3. O ALCANCE DA JUSTIÇA SOCIAL ATRAVÉS DA JUSTIÇA TRIBUTÁRIA
O Estado, ao atuar como gestor das riquezas nacionais e como ente político responsável pela concretização dos direitos e garantias constitucionais, deve usar o poder de tributar como meio para alcançar uma maior justiça no meio social, impulsionado por seu objetivo institucional de erradicar a pobreza e a marginalização e reduzir as desigualdades sociais e regionais.
Grande parte da doutrina elenca como principal empecilho ao alcance de uma maior justiça social a partir da justiça tributária, o fato de que o sistema tributário nacional é eminentemente regressivo e apenas ocasionalmente progressivo.
Machado Segundo (2009, pp. 216-217) demonstra claramente o que significam essas variáveis:
Considera-se progressivo o tributo cujo ônus é tanto maior quanto maior for a grandeza econômica tributável, o que faz com o que o seu montante não seja apenas proporcionalmente maior, mas progressivamente maior. Quem tem mais, paga sensivelmente mais, considerando-se a chamada utilidade marginal de riqueza.
(...)
A tributação regressiva, por sua vez, consiste precisamente no contrário da progressiva. O ônus do tributo é tanto menor quanto maior for a grandeza tributada, o que faz com que as pessoas dotadas de menor capacidade contributiva suportem, proporcionalmente, uma carga tributária muito maior.

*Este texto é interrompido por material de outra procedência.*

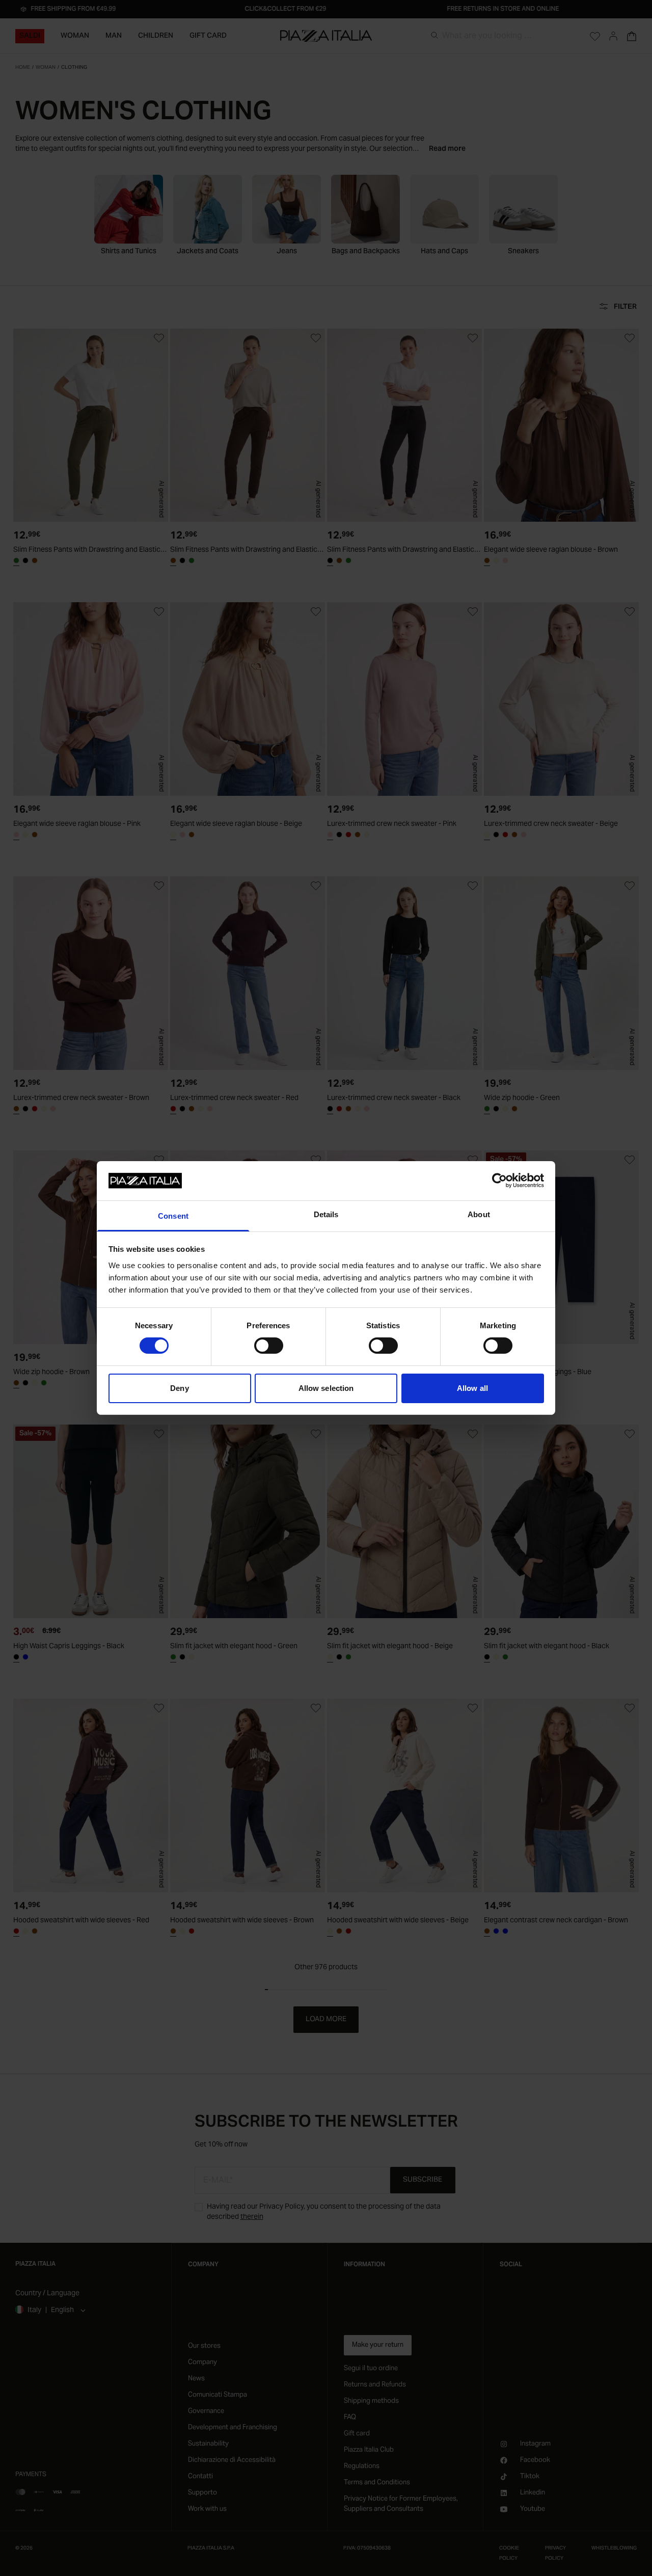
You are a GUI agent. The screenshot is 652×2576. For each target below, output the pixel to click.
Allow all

O mesmo autor exemplifica a aplicação dessas duas características:
Ao onerar com uma alíquota de 10% salário de R$ 500,00 mensais, por exemplo, retira-se do patrimônio do contribuinte quantia que lhe fará seguramente muita falta no atendimento de suas necessidades básicas. O mesmo percentual de 10%, incidente sobre um salário de R$ 5.000,00 faria também falta ao empregado, mas, embora a proporção seja a mesma, essa falta seria menor. Em se tratando de um salário de R$ 100.000,00, 10% já não fariam praticamente falta nenhuma. É essa utilidade, cada vez menor, que a riqueza tem para quem a acumula, que justifica, por imposição dos princípios da isonomia e da capacidade contributiva, uma tributação progressiva (Machado Segundo, 2009, p. 217).

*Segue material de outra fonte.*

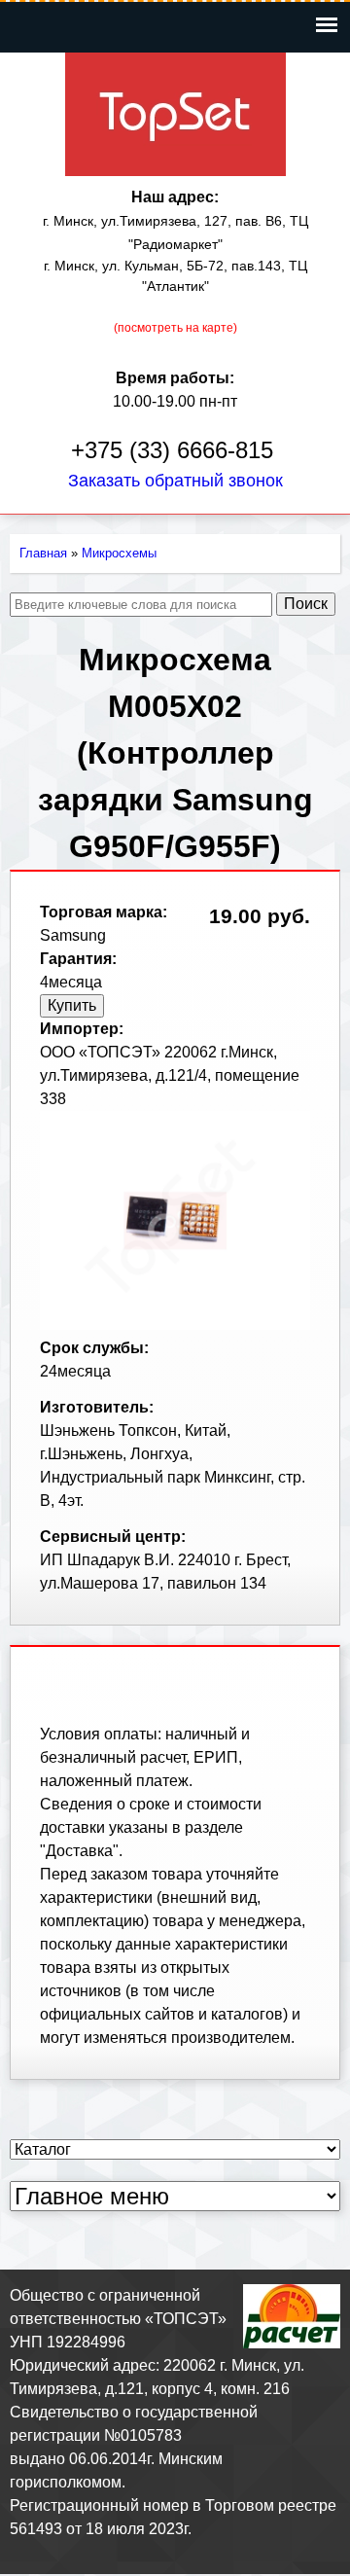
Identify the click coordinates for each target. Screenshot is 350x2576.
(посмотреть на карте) (175, 328)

Pochmann (2008), dentro de um estudo dirigido pelo Instituto de Pesquisa Econômica Aplicada (IPEA), quantifica a desigualdade provocada pela preponderância da regressividade do sistema tributário nacional:
A Carga Tributária Bruta é constituída por tributos diretos – que incidem sobre a renda e o patrimônio – e por tributos indiretos – que incidem sobre o consumo. É sabido que a tributação indireta têm características regressivas, isto é, incidem mais sobre os mais pobres, enquanto que a tributação direta possui efeitos mais progressivos, incidindo mais sobre os mais ricos.
O Gráfico acima confirma essa regra geral para o Brasil, mas com um grave problema: o peso da tributação indireta é muito maior do que o da tributação direta, tornando regressivo o efeito final do nosso sistema tributário. Ademais, o grau de progressividade da tributação direta ainda é baixo no Brasil. O décimo mais pobre sofre uma carga total equivalente a 32,8% da sua renda, enquanto o décimo mais rico, apenas 22,7. Isto é absolutamente inaceitável, principalmente em um país de enorme desigualdade de renda como o Brasil.
Assim, pode-se concluir que atribuir efeito progressivo à tributação é um dos grandes desafios ao alcance de uma maior justiça na arrecadação dos tributos e um instrumento indispensável à realização da igualdade social e tributária.
Com a existência desse efeito progressivo em algumas espécies de tributação em nosso ordenamento jurídico, tais como o IPTU (Imposto sobre Propriedade Predial e Territorial Urbana), o ITR (Imposto sobre Propriedade Territorial Rural) e o IR (imposto de Renda), entende-se que tal efeito pode ser, sim, estendido a outros tributos.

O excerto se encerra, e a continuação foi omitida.